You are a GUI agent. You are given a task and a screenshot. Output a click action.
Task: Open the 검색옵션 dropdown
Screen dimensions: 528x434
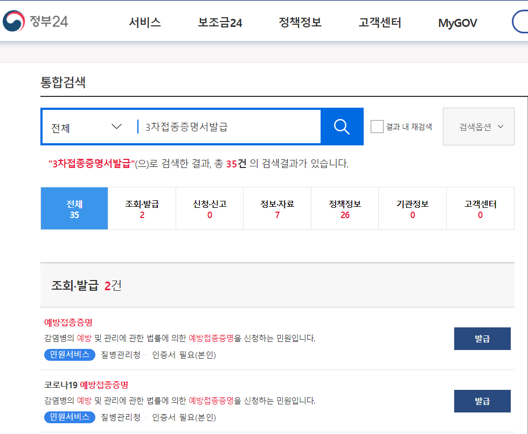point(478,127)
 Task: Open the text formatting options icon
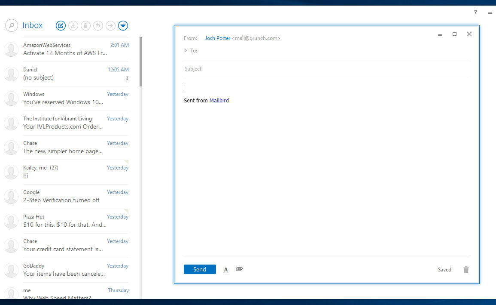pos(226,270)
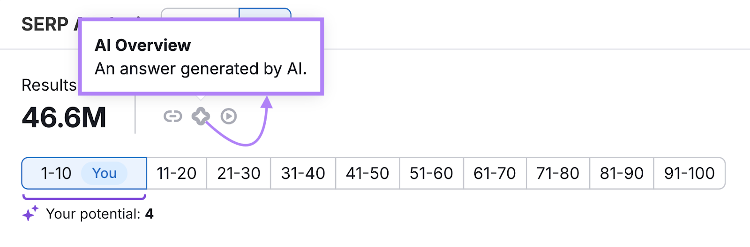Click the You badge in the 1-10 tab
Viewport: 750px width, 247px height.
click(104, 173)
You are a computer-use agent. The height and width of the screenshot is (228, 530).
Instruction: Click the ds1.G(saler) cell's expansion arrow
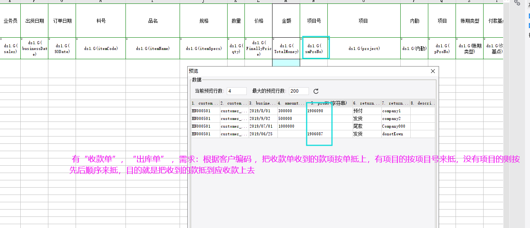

## Try it
Could you report every line of the material that contains the string "agent"?

## Solution to the exercise
You are a GUI agent. You are given a task and a screenshot. Output a click action.
You are a computer-use agent. The height and width of the screenshot is (228, 530).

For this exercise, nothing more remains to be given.